Sign in to follow this  
Followers 0
Champak

help searching and editing string

8 posts in this topic

#1 ·  Posted (edited)

I have the following address example strings that I need to search through and edit

482 Albany Shaker Rd Osborne Rd
Albany, NY 12211

875 New Scotland Ave opp Whitehall Rd
Albany, NY 12208

64 Colvin Ave Central Ave
Albany, NY 12206

62 Exchange St
Albany, NY 12205

477 Delaware Ave Near Whitehall Rd
Albany, NY 12209

351 Southern Blvd
Albany, NY 12209

477 Delaware Ave Whitehall Rd
Albany, NY 12209

553 Washington Ave Ontario St
Albany, NY 12206

591 Broadway (NY-32) opp Fed Ex Plaza, near Village One Apts
Albany, NY 12204

442 Madison Ave
Albany, NY 12208

484 Loudon Rd (US-9) near Turner Ln, E of Siena
Albany, NY 12211

821 New Scotland Ave near Crescent Dr
Albany, NY 12208

 

What I'm trying to do is get rid of everything on the first line following the FIRST road designation. The problem as you see is the first line which contains the street address sometimes contains a cross street. I can't simply put it in a loop and look for the first street designation because the second one might be triggered dependent on the order I load the designations in the array. Take the last one for example. If I put a loop looking for the address designation and "Dr" is the first one in the array that I'm searching through, it wont fix my problem, but if "Ave" is the first one in the array, I can program it to delete everything after "Ave". I can't program it to look for the fourth word, because the address can contain anywhere from 2-4 words. See my dilemma. Can I get some help with this? I'm stuck. Thanks.

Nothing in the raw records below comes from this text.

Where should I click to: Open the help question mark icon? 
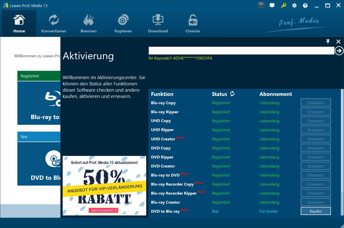click(305, 6)
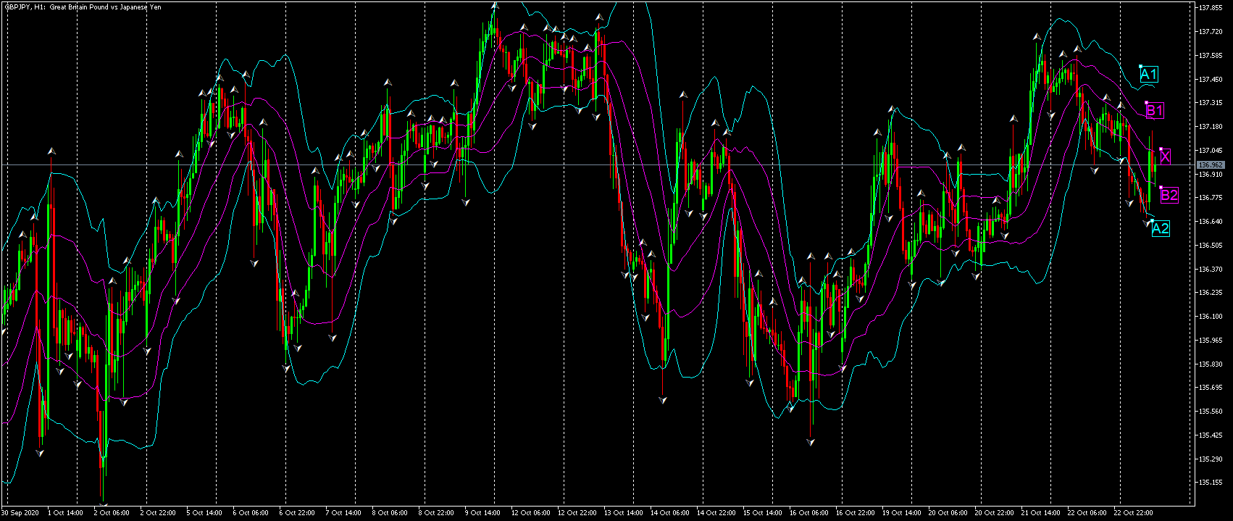The height and width of the screenshot is (521, 1233).
Task: Click the 9 Oct 14:00 time label
Action: (x=482, y=513)
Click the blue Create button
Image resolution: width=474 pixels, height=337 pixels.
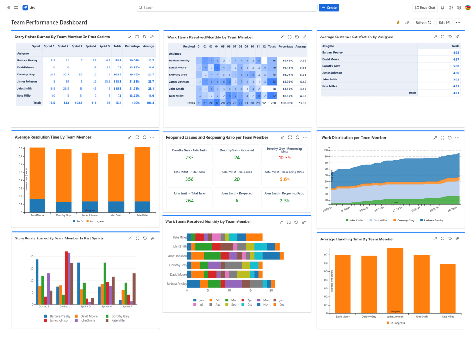point(329,8)
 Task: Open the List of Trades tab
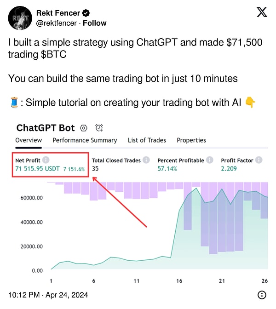[x=147, y=140]
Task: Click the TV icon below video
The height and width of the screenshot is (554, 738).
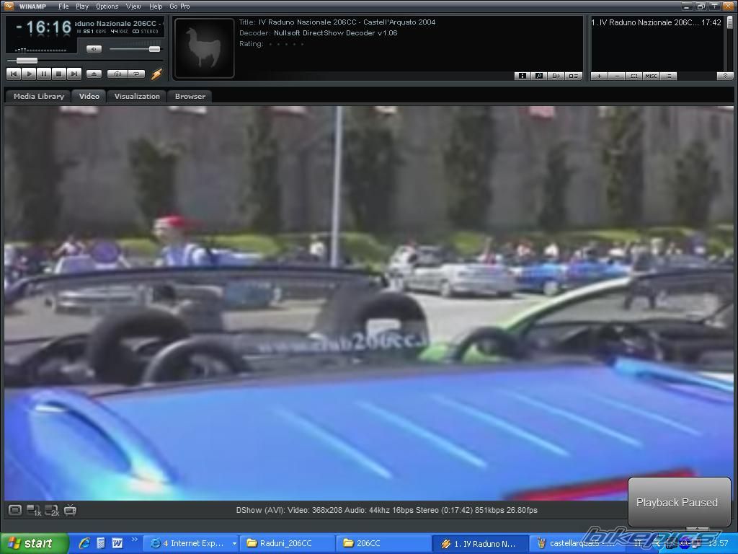Action: (70, 510)
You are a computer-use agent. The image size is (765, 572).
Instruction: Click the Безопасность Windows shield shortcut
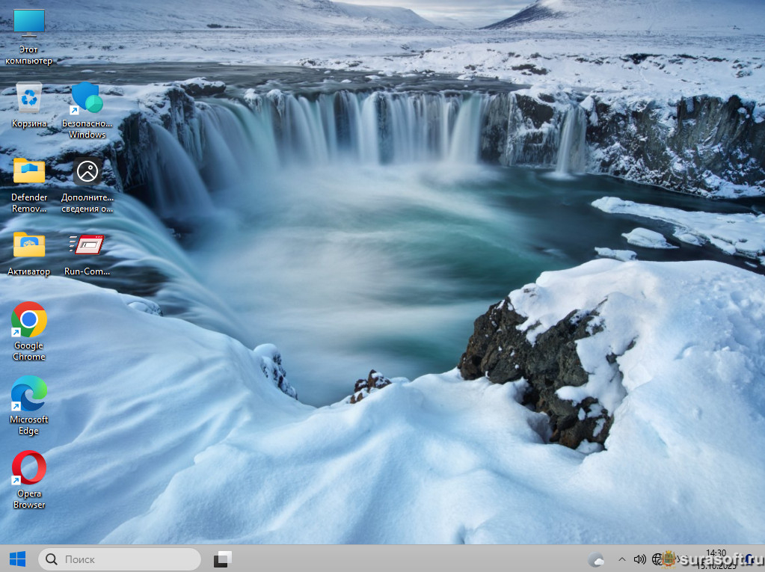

I have no example, because I don't know where to begin.

Edited by Champak

Share this post


Link to post
Share on other sites



#3 ·  Posted (edited)

Try this.

Local $sTestString = StringRegExpReplace(FileRead(@ScriptFullPath), "(?is)^.+#cs\v*(.+)#ce.*$", "\1") ; Extract test data from this script.
;ConsoleWrite($sTestString & @LF)

ConsoleWrite(StringRegExpReplace($sTestString, "(?i)(\d+.+?\b(Rd|St|Ave|\(?[A-Z]+-\d+\)?|Dr|Blvd|Ln|Aly|Cres|Ct|Ter))[\s,.]\V*", "\1") & @LF)


#cs
482 Albany Shaker Rd Osborne Rd
Albany, NY 12211



875 New Scotland Ave opp Whitehall Rd
Albany, NY 12208



64 Colvin Ave Central Ave
Albany, NY 12206



62 Exchange St
Albany, NY 12205



477 Saly Aly Near Whitehall Rd
Albany, NY 12209



351 Southern Blvd
Albany, NY 12209



477 Delaware Ave Whitehall Rd
Albany, NY 12209



553 Terrance Ter, Ontario St
Albany, NY 12206



591 Broadway (NY-32) opp Fed Ex Plaza, near Village One Apts
Albany, NY 12204



442 Madison Ave
Albany, NY 12208



484 Loudon Rd (US-9) near Turner Ln, E of Siena
Albany, NY 12211



821 New Scotland Ave near Crescent Dr
Albany, NY 12208

#ce

Edit: Added "|Blvd"

Edit2: RE pattern was "(?i)(d+.+?(Rd|St|Ave|(?[A-Z]+-d+)?|Dr|Blvd))V*".
Just in case a street type exists as a sub-string within the street name I added "b" before street type group and "[s,.]" afterwards. Now, if a street type exists within a street name this street type will not be matched. Although, if there was a terrace called Ter, "553 Ter Ter" would be reduced to "553 Ter" by mistake. However, "477 Saly Aly"  and "553 Terrance Ter" are fine.

Edited by Malkey

Share this post


Link to post
Share on other sites

#4 ·  Posted (edited)

THANKS! Almost perfect. One issues.

1221 Western Ave @Homestead St
Albany, NY 12203
 
produces:
 
1221 West
Albany, NY 12203
 
instead of:
 
1221 Western Ave
Albany, NY 12203

And

116 Broadway (RT-32) @Wards Ln
Albany, NY 12204
 
produces:
 
116 Broadway (RT-32)
Albany, NY 12204
 
instead of:
 
116 Broadway
Albany, NY 12204

And

195 21st Ave Madison St
Paterson, NJ 07501
 
produces:
 
195 21st
Paterson, NJ 07501
 
instead of:
 
195 21st Ave
Paterson, NJ 07501

Basically it seems that if the street designation is contained within the street name like "1ST", "WeSTchester", "EdwaRD", "TAVErn", "DRum", the function will cut everything off after that point instead of the actual street designation.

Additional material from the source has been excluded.